Rest Template unable to parse json rest api response properly

558 views Asked by At

I am trying to extract Named Entities from text using Spacy's NER for German text. I have exposed the service as a REST POST request which takes source text as input and returns a dictionary(Map) of list of named entities (person, location, organization). These services are exposed using Flask Restplus hosted on a linux server.

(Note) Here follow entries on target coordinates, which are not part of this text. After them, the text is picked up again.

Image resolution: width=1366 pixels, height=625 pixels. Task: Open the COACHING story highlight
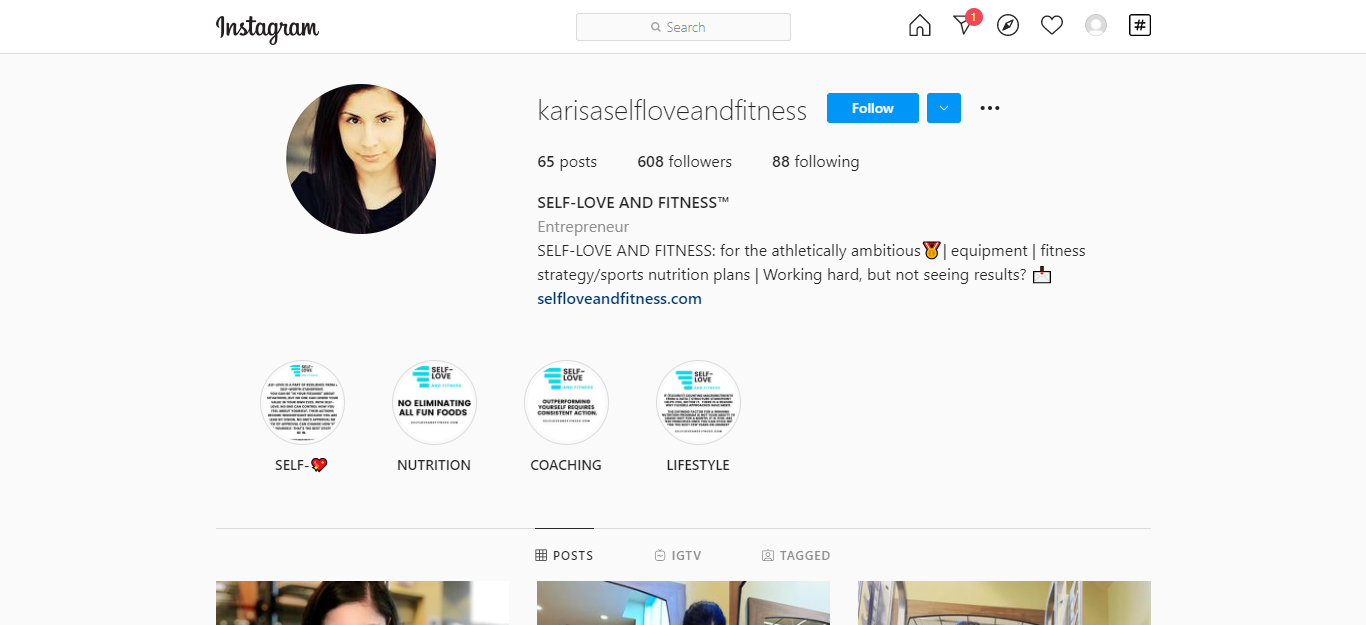coord(566,416)
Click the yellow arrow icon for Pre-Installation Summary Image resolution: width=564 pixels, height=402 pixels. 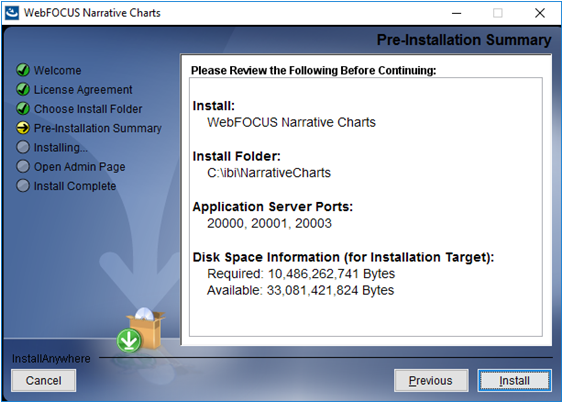[23, 128]
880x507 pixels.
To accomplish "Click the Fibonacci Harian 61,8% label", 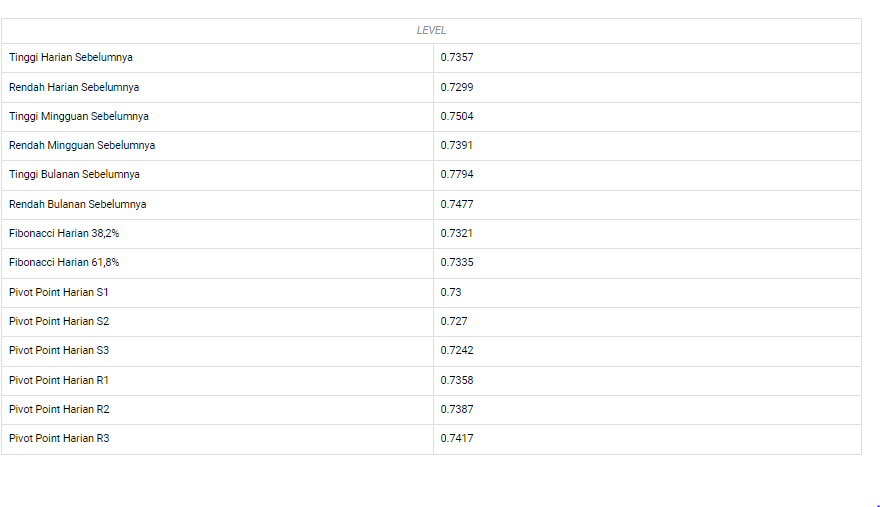I will point(64,262).
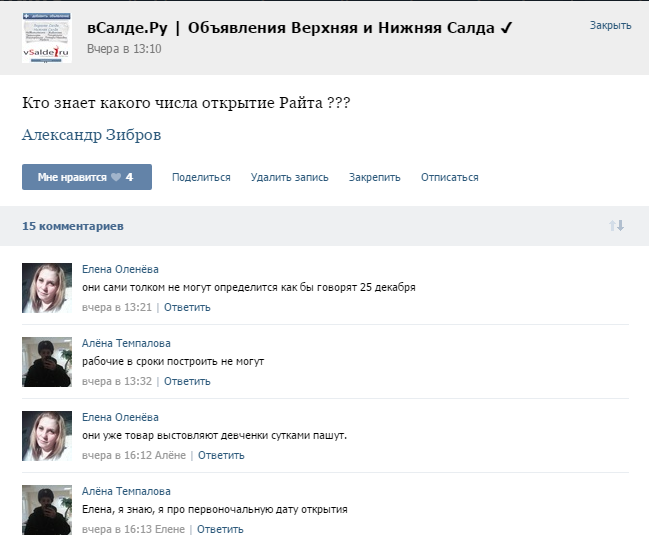Click Елена Оленёва avatar in first comment

(47, 288)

Consider for a sample text, I get following response using POST request at REST API exposed via Swagger UI:

{
  "ner_locations": [
    "Deutschland",
    "Niederlanden"
  ],
  "ner_organizations": [
    "Miele & Cie. KG",
    "Bayer CropScience AG"
  ],
  "ner_persons": [
    "Sebastian Krause",
    "Alex Schröder"
  ]
}

When I use Spring's RestTemplate to POST request at the API hosted at Linux server from Spring boot application (on Windows OS in Eclipse). The json parsing is done correctly. I have added following line for using UTF-8 encoding.

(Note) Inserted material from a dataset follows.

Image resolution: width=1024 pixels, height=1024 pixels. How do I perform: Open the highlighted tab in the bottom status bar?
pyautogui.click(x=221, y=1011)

restTemplate.getMessageConverters().add(0, new StringHttpMessageConverter(Charset.forName("UTF-8")));

But When I deploy this spring boot application on linux machine and POST request to API for NER tagging, the ner_persons are not parsed correctly. While remotely debugging, I get following response

{
  "ner_locations": [
    "Deutschland",
    "Niederlanden"
  ],
  "ner_organizations": [
    "Miele & Cie. KG",
    "Bayer CropScience AG"
  ],
  "ner_persons": [
    "Sebastian ",
    "Krause",
    "Alex ",
    "Schröder"
  ]
}

I am not able to understand why this strange behavior occurs in case of persons but not organizations.

1

There are 1 answers

0
Ravi On

Being new to python, it took me 2 days of debugging to understand the real problem and to find a workaround fix.

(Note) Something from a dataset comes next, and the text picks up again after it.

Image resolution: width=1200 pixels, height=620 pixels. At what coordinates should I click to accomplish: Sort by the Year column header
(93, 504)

The reason was that the names (e.g., "Sebastian Krause") were separated by \xa0 i.e., non-breaking space character (e.g., "Sebastian\xa0Krause") instead of a whitespace. So Spacy was failing to detect them as a single NamedEntity.

Browsing through SO, I found following solution from here:

import unicodedata 
norm_text = unicodedata.normalize("NFKD", source_text)

This also normalizes other unicode characters such as \u2013,\u2026, etc.